Sur le terrain, l’initiative séduit médecins et travailleurs sociaux. Patrick Suchet en est à sa 4e maraude avec trois travailleurs sociaux de l’association Alynéa dans le centre-ville de Lyon et en banlieue. De 17 à 24 heures, l’équipe tente de convaincre les sans-domicile fixe de s’abriter dans des foyers ou des gymnases. En tant que médecin, le Dr Suchet soigne « au coup par coup, des choses simples ». Les pathologies sont souvent anciennes : infections cutanées causées par les parasites, bronchites, asthmes, problèmes psychiatriques. Gérard Bleichner, qui a tourné huit nuits avec le Samusocial 92 autour de Nanterre, rajoute les soins dentaires ou tout simplement les maux de tête. « Curieusement, je n’ai pas observé beaucoup de pathologies du froid. On apporte des réponses primaires à des douleurs diffuses », résume-t-il.
Parfois, le pronostic vital est en jeu. « Nous avons hospitalisé des personnes en danger à deux reprises, dont une jeune femme qui souffrait atrocement de ménométrorragie », relate Patrick Suchet. Au-delà des objectifs affichés, le dispositif permet surtout qu’un regard de médecin se pose sur des personnes en très grande précarité, extrêmement désocialisées. « C’est important d’être présent dans la rue, on donne des conseils, on bavarde, on parle de problèmes de santé », raconte Gérard Bleichner. « En tant que médecin, je suis perçu différemment, les personnes disent d’abord qu’elles n’ont besoin de rien, puis semblent contentes de voir un médecin. Elles peuvent en voir le jour dans certaines structures, mais les plus précaires n’y ont pas recours », corrobore Patrick Suchet.

○ ○ ○

**Consigne:** Dites si chacune des affirmations suivantes est conforme au texte d'étude, en répondant par oui ou par non et en citant mot pour mot le passage qui tranche. (a) Patrick Suchet effectue sa quatrième maraude avec des travailleurs sociaux de l'association Alynéa. (b) Gérard Bleichner a constaté de nombreuses pathologies liées au froid. (c) L'équipe de Patrick Suchet a hospitalisé trois personnes en danger. Les lignes qui suivent n'ont aucun lien avec le texte d'étude.

**Données fournies:**
○ ○ ○

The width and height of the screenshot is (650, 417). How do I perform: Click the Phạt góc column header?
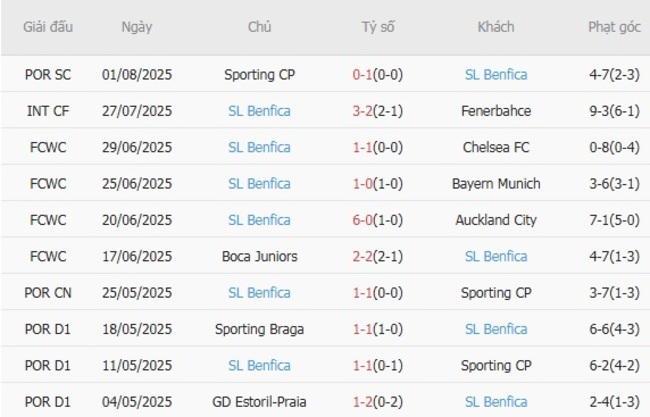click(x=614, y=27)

○ ○ ○

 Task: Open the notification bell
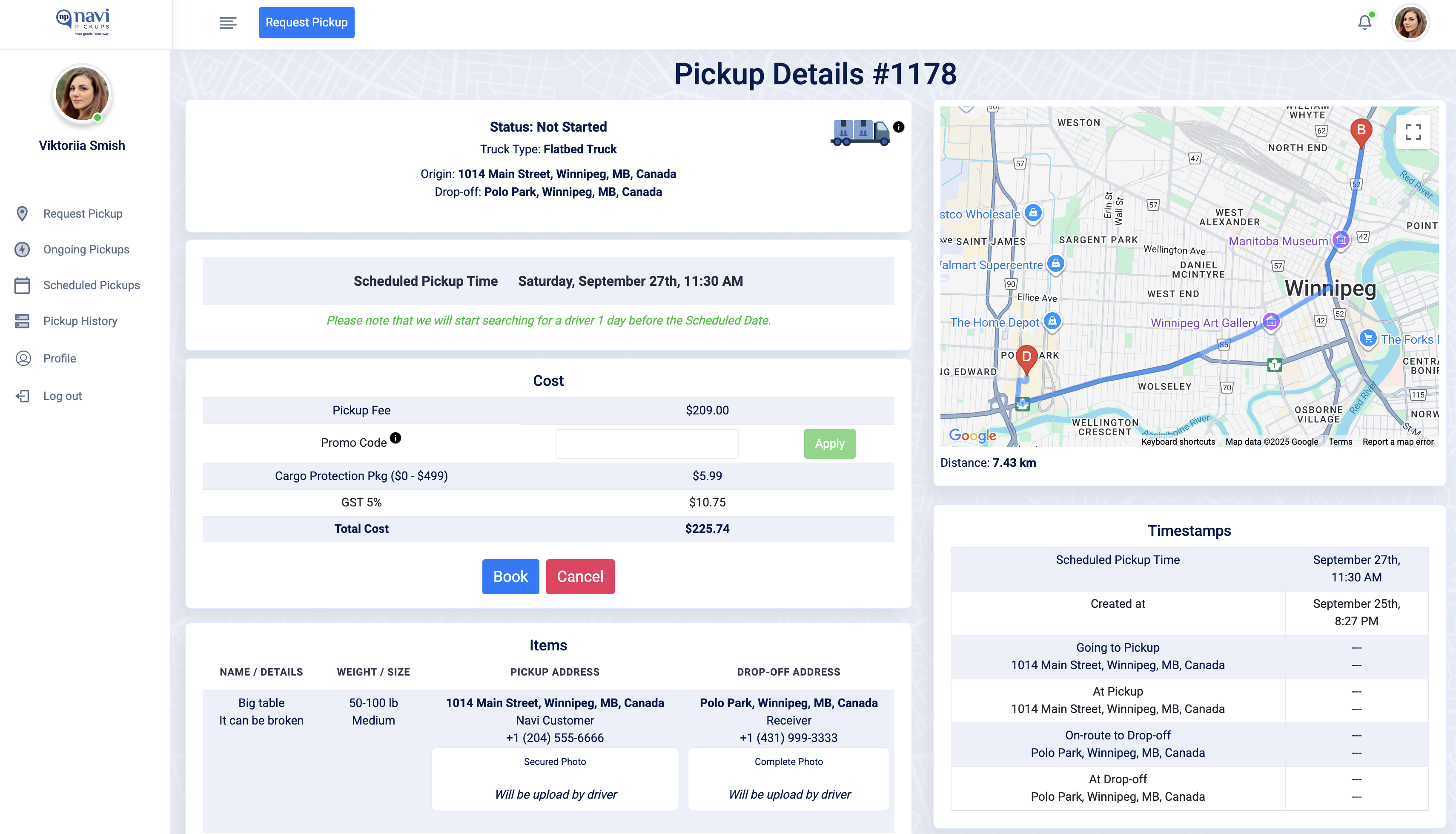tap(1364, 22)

○ ○ ○

**Corrigé:**
(a) Oui : « Patrick Suchet en est à sa 4e maraude avec trois travailleurs sociaux de l’association Alynéa ».
(b) Non : « Curieusement, je n’ai pas observé beaucoup de pathologies du froid. »
(c) Non : « Nous avons hospitalisé des personnes en danger à deux reprises ».